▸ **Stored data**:
<<<<

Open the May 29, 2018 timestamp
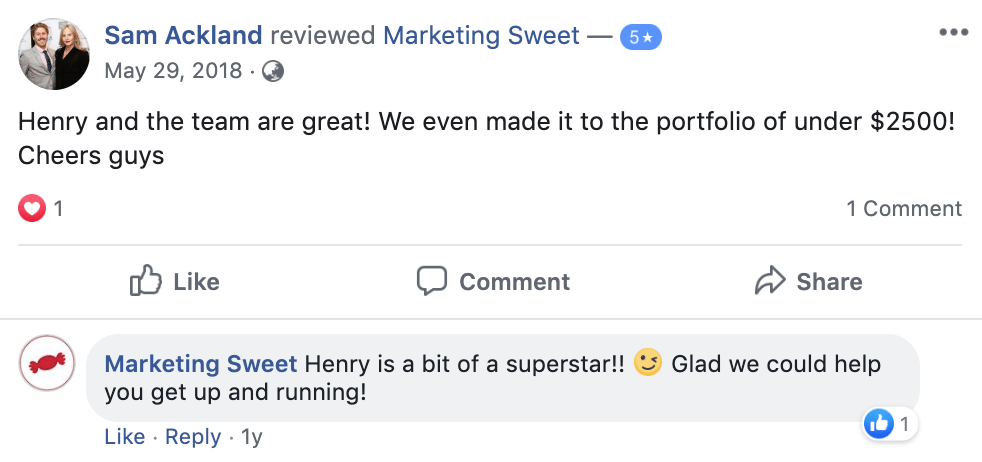Image resolution: width=982 pixels, height=462 pixels. (173, 71)
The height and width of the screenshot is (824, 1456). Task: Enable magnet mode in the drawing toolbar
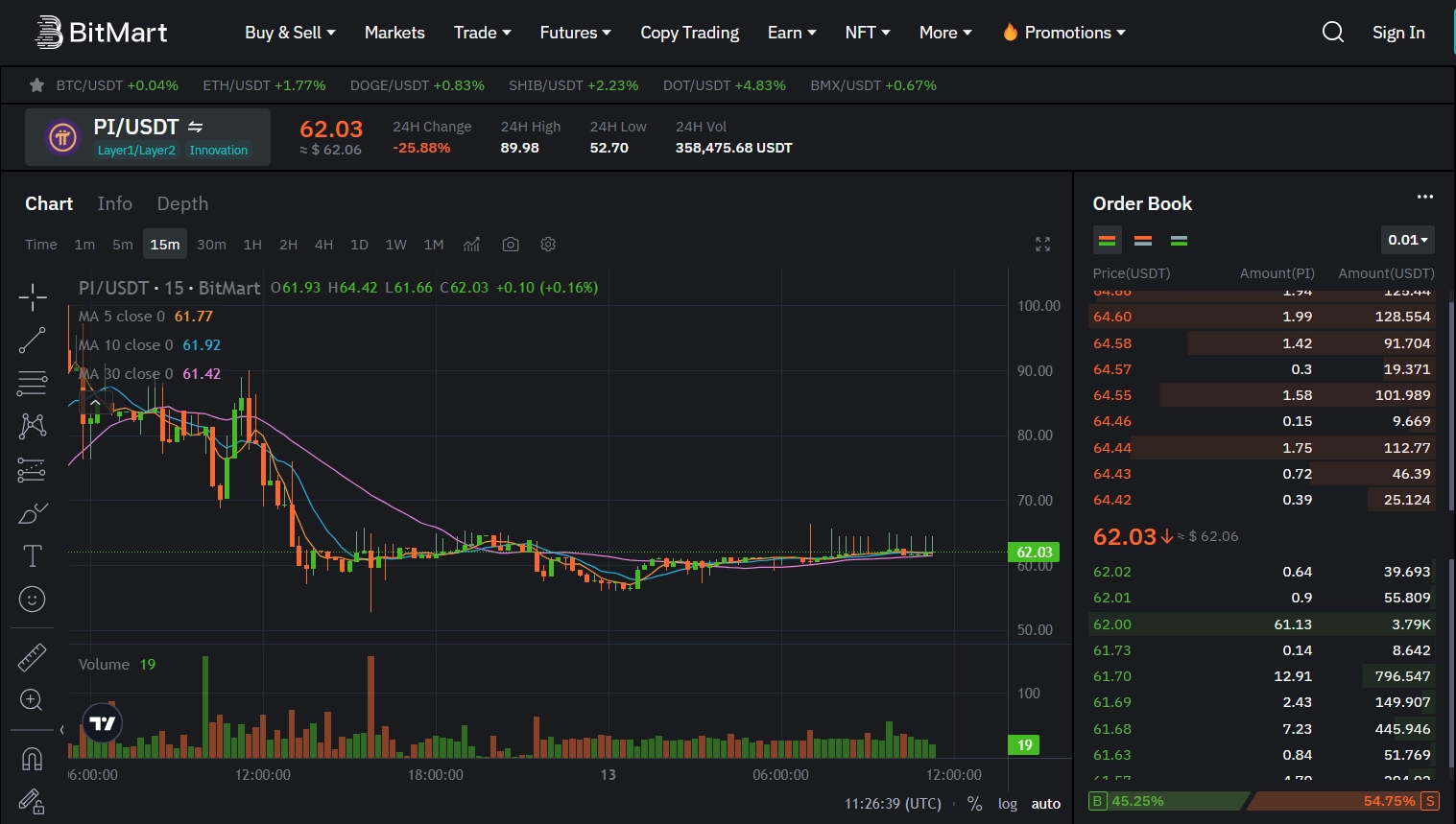coord(32,758)
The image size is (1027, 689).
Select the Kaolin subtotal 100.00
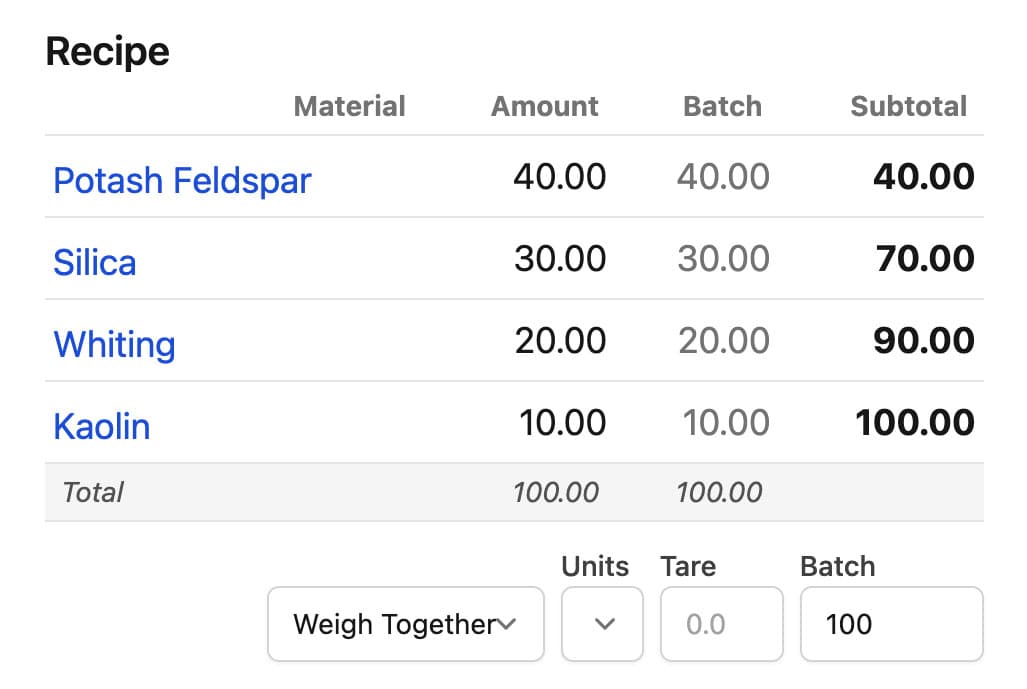pos(915,423)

>>>>

▸ **Directions**: Return the data exactly as it stands, minus the pictures.

▸ **Answer area**:
Open the May 29, 2018 timestamp
Image resolution: width=982 pixels, height=462 pixels. (173, 71)
The height and width of the screenshot is (824, 1456). Task: Enable magnet mode in the drawing toolbar
coord(32,758)
The image size is (1027, 689).
Select the Kaolin subtotal 100.00
pos(915,423)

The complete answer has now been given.